### What to work on
Lay out everything from the line containing "Where should I click to: Select the" down to the line containing "coord(930,304)" in the records below as a Markdown table with the columns Row and Entry. Put a row number in Row and the line itself in Entry, and leave out blank lines.

[START OF Supplied material]

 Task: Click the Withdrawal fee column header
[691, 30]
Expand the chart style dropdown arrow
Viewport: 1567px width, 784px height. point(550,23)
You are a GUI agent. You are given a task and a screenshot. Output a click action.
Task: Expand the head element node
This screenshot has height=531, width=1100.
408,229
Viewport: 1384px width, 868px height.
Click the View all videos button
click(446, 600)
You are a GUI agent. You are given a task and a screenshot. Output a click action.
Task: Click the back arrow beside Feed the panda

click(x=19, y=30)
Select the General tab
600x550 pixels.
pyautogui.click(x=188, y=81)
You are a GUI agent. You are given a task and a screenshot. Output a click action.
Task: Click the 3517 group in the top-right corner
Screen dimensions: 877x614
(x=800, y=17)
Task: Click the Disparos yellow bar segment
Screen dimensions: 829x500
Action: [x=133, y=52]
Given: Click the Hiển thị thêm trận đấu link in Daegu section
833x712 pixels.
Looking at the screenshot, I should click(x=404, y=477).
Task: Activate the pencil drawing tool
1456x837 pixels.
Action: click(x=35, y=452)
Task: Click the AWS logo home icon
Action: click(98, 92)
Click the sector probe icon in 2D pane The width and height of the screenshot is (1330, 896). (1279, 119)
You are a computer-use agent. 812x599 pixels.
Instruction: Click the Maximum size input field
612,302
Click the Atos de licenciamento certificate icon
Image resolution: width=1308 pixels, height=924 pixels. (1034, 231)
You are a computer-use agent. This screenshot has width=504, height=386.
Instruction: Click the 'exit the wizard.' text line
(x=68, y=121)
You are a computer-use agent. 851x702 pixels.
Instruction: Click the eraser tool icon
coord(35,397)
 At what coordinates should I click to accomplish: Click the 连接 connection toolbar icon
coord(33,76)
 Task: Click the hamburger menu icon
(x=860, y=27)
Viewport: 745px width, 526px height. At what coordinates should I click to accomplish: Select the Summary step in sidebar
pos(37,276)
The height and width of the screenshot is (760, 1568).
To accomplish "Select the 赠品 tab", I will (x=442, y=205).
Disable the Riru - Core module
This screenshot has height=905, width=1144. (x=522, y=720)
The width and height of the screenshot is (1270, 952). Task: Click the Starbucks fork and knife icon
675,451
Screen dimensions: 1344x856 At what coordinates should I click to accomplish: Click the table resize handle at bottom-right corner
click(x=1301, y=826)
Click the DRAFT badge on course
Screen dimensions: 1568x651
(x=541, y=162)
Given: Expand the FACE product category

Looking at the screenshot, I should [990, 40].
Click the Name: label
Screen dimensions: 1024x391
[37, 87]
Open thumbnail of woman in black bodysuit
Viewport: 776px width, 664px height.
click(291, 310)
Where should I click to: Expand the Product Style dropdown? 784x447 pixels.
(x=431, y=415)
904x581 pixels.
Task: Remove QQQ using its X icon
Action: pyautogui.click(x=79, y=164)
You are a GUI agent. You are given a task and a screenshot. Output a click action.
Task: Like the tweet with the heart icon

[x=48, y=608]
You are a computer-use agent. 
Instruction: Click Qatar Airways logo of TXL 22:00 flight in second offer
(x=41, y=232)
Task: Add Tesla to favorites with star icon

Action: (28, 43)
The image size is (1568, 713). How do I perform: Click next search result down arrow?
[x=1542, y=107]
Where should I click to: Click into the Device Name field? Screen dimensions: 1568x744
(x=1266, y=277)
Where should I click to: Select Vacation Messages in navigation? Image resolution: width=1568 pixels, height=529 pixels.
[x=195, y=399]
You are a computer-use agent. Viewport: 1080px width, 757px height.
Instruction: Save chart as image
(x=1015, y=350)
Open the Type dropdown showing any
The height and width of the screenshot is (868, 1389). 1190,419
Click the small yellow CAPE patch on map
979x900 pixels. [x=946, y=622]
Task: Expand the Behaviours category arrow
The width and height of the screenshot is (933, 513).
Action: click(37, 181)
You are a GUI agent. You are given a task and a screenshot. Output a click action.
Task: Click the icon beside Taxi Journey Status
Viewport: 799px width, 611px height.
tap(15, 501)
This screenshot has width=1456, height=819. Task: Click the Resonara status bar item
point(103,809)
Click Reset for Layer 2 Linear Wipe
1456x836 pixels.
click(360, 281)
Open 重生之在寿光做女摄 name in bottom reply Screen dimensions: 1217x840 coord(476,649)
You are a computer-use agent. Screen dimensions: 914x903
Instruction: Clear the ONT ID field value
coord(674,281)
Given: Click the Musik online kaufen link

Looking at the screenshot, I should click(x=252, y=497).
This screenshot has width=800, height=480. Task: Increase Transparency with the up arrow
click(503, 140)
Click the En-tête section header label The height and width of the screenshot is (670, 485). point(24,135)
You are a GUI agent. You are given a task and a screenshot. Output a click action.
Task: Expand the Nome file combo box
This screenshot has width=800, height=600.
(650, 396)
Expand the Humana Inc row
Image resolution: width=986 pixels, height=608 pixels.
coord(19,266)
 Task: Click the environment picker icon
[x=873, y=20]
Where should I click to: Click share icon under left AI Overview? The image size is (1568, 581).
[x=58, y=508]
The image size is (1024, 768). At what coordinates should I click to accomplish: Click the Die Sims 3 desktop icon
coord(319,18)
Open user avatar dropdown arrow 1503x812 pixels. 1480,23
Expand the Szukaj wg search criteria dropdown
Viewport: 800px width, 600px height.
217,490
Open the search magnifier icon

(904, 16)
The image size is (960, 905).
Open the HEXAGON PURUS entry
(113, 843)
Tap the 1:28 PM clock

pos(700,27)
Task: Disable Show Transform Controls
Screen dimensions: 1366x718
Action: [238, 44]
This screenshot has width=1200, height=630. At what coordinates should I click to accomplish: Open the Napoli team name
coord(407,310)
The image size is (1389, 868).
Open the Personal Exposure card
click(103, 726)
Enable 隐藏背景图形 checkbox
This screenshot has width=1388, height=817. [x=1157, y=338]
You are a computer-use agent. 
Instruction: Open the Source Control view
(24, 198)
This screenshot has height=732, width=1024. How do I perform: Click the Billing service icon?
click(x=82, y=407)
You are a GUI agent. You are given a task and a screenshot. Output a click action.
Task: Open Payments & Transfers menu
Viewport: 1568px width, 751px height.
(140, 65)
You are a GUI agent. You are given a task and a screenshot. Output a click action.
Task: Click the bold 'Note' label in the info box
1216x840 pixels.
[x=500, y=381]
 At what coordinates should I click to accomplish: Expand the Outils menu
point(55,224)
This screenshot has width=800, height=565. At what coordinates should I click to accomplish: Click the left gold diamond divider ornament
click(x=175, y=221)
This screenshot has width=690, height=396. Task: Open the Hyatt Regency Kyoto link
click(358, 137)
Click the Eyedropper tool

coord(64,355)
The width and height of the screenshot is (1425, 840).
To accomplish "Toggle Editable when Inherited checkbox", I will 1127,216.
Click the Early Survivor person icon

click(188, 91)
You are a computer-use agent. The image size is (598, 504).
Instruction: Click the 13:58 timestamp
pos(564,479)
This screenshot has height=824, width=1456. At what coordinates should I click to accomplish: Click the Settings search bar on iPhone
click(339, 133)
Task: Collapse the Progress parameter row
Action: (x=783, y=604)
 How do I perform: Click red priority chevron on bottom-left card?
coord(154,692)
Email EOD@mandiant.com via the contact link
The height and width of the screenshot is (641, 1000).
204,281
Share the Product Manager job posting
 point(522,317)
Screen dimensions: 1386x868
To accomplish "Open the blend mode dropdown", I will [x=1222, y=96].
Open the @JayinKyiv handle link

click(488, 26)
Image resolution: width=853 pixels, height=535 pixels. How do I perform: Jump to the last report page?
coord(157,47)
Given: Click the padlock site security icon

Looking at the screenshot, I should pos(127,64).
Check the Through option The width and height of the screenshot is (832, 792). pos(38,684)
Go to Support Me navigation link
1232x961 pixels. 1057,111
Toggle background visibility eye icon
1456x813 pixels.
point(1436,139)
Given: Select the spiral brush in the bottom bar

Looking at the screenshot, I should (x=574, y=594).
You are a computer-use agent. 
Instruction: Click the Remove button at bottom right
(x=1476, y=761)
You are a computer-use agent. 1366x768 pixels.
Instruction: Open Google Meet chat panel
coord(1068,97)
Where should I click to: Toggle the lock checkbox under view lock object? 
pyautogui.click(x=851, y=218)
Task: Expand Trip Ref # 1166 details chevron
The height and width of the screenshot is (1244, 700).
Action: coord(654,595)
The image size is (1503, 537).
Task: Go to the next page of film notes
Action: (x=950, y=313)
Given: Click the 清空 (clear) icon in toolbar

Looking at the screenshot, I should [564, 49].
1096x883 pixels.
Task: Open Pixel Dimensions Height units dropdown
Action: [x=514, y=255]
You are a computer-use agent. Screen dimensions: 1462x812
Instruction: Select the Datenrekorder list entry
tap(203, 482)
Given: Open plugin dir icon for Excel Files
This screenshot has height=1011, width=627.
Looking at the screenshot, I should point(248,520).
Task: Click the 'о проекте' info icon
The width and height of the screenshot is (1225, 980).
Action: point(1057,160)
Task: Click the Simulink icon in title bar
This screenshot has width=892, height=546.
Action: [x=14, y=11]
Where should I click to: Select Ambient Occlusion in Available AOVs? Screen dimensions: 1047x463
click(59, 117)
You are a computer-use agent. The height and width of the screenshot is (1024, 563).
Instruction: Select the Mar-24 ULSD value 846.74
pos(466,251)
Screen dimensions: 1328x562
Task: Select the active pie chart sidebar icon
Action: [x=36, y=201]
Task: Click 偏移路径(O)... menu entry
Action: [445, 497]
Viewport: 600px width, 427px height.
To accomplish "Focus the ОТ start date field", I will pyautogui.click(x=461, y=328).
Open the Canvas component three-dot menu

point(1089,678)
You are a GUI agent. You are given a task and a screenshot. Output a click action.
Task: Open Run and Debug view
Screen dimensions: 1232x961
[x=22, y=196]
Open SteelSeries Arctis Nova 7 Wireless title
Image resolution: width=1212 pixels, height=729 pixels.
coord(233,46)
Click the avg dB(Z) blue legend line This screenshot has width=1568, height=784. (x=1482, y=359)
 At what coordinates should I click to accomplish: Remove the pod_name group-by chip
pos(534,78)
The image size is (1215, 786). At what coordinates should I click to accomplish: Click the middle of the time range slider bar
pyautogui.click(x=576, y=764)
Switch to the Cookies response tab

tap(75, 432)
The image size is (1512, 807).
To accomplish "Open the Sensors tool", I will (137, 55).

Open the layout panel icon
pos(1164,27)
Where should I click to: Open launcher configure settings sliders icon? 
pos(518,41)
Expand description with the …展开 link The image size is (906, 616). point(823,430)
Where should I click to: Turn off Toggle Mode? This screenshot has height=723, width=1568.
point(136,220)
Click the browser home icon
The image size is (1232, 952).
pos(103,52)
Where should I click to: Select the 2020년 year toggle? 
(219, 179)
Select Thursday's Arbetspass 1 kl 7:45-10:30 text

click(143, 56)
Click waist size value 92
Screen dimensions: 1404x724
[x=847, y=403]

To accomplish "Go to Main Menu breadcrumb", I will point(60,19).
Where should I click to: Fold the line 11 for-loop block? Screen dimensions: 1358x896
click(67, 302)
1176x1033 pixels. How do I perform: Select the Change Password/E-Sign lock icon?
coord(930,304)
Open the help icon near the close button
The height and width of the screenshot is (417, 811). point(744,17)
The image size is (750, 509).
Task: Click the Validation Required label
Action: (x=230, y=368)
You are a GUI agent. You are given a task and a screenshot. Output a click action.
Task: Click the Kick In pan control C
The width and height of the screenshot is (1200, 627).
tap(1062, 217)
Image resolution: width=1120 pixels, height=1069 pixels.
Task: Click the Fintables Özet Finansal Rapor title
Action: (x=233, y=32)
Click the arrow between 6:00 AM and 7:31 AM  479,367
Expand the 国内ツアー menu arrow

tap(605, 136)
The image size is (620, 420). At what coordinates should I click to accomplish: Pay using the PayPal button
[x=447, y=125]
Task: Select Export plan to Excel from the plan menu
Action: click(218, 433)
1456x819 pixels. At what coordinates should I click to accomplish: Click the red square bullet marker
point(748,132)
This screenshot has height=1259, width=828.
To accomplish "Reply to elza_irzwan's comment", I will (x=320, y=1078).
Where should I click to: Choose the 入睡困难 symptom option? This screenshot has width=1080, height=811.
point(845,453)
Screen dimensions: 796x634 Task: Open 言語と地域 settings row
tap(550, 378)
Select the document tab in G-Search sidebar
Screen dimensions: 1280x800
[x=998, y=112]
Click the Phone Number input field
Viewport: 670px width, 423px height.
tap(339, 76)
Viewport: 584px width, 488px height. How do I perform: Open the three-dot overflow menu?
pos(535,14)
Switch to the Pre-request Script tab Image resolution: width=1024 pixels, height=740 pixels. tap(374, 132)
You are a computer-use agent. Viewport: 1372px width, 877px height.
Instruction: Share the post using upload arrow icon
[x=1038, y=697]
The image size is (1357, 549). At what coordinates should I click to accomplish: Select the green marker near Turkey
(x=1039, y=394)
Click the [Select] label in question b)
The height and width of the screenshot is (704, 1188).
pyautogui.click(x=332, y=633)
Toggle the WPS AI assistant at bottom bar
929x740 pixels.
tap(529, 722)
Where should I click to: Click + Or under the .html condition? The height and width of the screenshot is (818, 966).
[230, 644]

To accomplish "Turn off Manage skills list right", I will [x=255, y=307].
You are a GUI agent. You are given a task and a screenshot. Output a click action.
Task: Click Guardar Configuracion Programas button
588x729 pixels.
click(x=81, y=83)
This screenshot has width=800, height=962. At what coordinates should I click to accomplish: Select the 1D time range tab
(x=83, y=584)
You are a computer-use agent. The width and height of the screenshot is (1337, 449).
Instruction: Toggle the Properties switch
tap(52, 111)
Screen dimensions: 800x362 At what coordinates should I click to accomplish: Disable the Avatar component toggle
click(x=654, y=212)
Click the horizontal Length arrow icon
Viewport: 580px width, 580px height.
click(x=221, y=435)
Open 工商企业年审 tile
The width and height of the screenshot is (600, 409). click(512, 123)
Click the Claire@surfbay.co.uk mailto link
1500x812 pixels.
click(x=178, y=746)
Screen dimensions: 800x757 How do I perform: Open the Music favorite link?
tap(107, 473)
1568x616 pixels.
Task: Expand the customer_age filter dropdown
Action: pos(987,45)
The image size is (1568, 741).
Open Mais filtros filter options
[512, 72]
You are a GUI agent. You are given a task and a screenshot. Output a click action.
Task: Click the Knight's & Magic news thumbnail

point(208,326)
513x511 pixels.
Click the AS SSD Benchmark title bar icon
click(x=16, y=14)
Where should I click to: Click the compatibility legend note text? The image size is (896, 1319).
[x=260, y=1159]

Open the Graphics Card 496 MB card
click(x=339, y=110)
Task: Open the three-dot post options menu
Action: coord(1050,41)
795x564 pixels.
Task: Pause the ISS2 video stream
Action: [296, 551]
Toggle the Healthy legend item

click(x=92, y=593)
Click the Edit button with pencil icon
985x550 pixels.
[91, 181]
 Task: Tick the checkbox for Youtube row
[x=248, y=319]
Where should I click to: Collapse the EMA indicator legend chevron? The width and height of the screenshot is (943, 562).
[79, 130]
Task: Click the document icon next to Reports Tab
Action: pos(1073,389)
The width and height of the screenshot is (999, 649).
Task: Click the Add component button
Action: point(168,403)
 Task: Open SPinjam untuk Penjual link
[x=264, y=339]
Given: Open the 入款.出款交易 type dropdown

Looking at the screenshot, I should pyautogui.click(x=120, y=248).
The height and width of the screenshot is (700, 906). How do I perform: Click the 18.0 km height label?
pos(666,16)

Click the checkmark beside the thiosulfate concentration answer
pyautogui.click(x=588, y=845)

[END OF Supplied material]

### Task output
| Row | Entry |
|---|---|
| 1 | Where should I click to: Select the 2020년 year toggle?  |
| 2 | (219, 179) |
| 3 | Select Thursday's Arbetspass 1 kl 7:45-10:30 text |
| 4 | click(143, 56) |
| 5 | Click waist size value 92 |
| 6 | Screen dimensions: 1404x724 |
| 7 | [x=847, y=403] |
| 8 | To accomplish "Go to Main Menu breadcrumb", I will point(60,19). |
| 9 | Where should I click to: Fold the line 11 for-loop block? Screen dimensions: 1358x896 |
| 10 | click(67, 302) |
| 11 | 1176x1033 pixels. How do I perform: Select the Change Password/E-Sign lock icon? |
| 12 | coord(930,304) |